Sahni was born on 1 May 1913 in Rawalpindi, British India.[2] He studied at Government College University (Lahore), Punjab, British India. After completing his master's degree in English Literature from Lahore, he went back to Rawalpindi and joined his family business. He also held a Bachelor's degree in Hindi.[3]Soon after, he married Damayanti Sahni.

In the late 1930s, Sahni and his wife left Rawalpindi to join Tagore's Visva-Bharati University in Shantiniketan in Bengal as an English and Hindi teacher. It is here that their son, Parikshit Sahni was born, when his wife Damayanti was earning her bachelor's degree.[4] He also collaborated with Mahatma Gandhi for a year in 1938. The next year, Sahni, with Gandhi's blessings, went to England to join the BBC-London's Hindi service as a radio announcer. He returned to India in 1943.

Career

Sahni was always interested in acting, and started his acting career with the plays of the Indian People's Theatre Association (IPTA).[3] Incidentally, his wife Damayanti became well known as an IPTA actress much before Sahni made a name for himself in films.[5] He started his film career in Mumbai with the film Insaaf (1946), followed by Dharti Ke Lal directed by KA Abbas in 1946, Damayanti's first film, Door Chalein in 1946, and other films. But it was in 1953, with Bimal Roy's classic Do Bigha Zameen, that his true strength as an actor was first recognised. The film won the international prize at the Cannes Film Festival.

He followed it up with an encore in the 1961 classic Kabuliwala penned by Tagore.

Sahni's wife Damayanti, who was the heroine of his 1947 film Gudia, died at a young age that same year. Two years later, he married his first cousin, Santosh Chandhok, later known as an author and television writer.

He acted opposite heroines such as Padmini, Nutan, Meena Kumari, Vyjayanthimala and Nargis in films such as Bindya, Seema (1955), Sone Ki Chidiya (1958), Sutta Bazaar (1959), Bhabhi Ki Chudiyaan (1961), Kathputli (1957), Lajwanti (1958) and Ghar Sansaar (1958). His character roles in films such as Neelkamal, Ghar Ghar Ki Kahani, Do Raaste and Ek Phool Do Mali were well received. However, he is perhaps best remembered by the current generation for his picturisation of the legendary song "Ae Meri Zohra Jabeen" from the movie Waqt (1965). Sahni appeared opposite Achala Sachdev in the number.

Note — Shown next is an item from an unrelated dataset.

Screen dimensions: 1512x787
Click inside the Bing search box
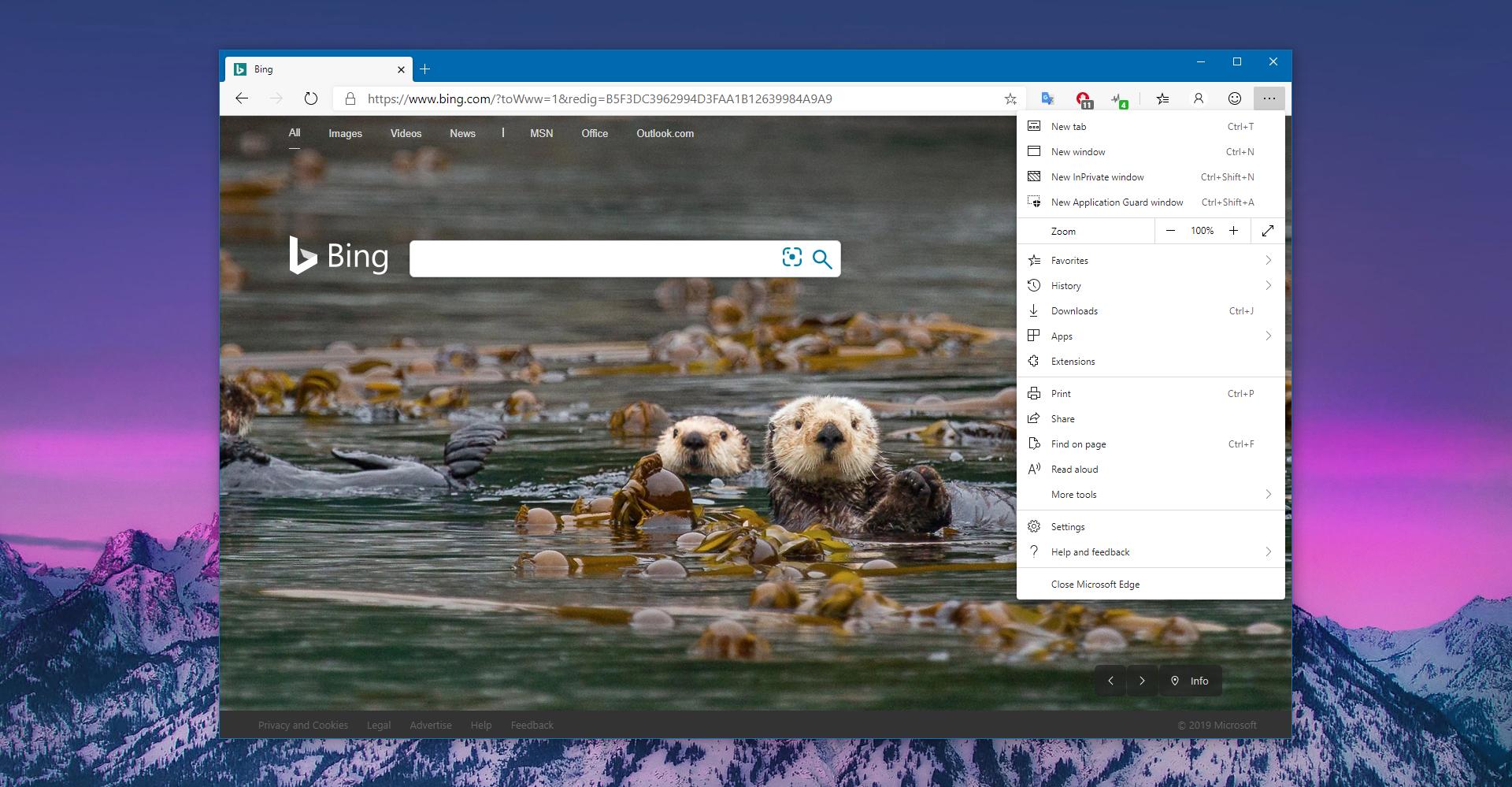click(x=591, y=259)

He also starred in the classic Punjabi film Nanak Dukhiya Sub Sansar (1970) as well as the critically acclaimed Satluj De Kande.

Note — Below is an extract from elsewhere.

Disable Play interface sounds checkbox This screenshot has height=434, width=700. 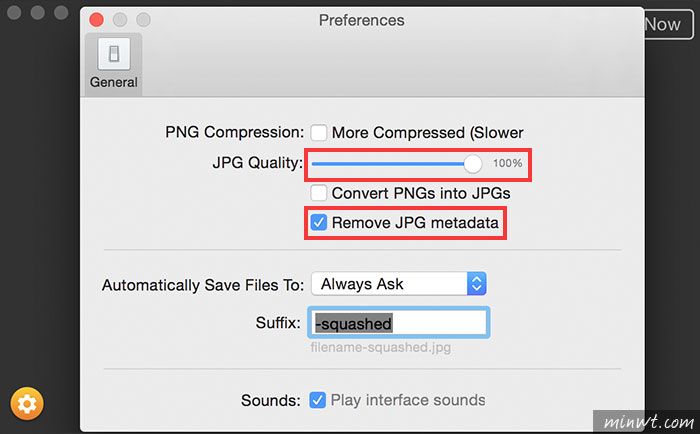pyautogui.click(x=317, y=400)
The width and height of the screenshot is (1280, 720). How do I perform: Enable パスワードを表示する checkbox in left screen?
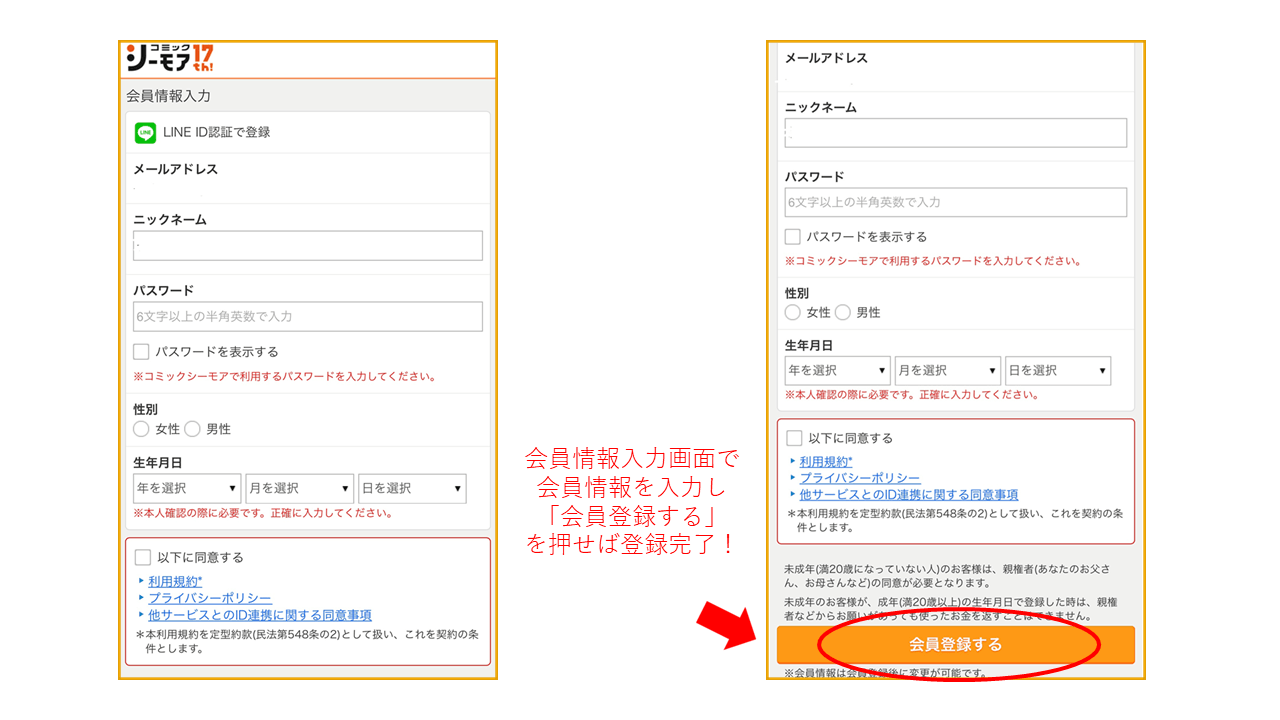[x=142, y=352]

His role as the angst-ridden, but stoic Muslim man who refuses to go to Pakistan during partition, in his last film Garam Hawa, has often been called his best performance by critics. Balraj, however, could not see the completed film to rate his own performance, as he died the day after he finished dubbing work. The last line he recorded for the film, and hence his last recorded line is Hindustani: "Insaan Kab Tak Akela Jee Sakta Hai?" which can be translated to English as: "How long can a man live alone?"

Later life

Sahni was a gifted writer; his early writings were in English, though later in life he switched to Punjabi, and became a writer of repute in Punjabi literature.[6] In 1960, after a visit to Pakistan, he wrote Mera Pakistani Safarnama. His book Mera Rusi Safarnama, which he had written after a tour of the erstwhile Soviet Union in 1969, earned him the "Soviet Land Nehru Award". He contributed many poems and short stories in magazines and also penned his autobiography; Meri Filmi Aatmakatha. Sahni was an extremely well-read and politically conscious person.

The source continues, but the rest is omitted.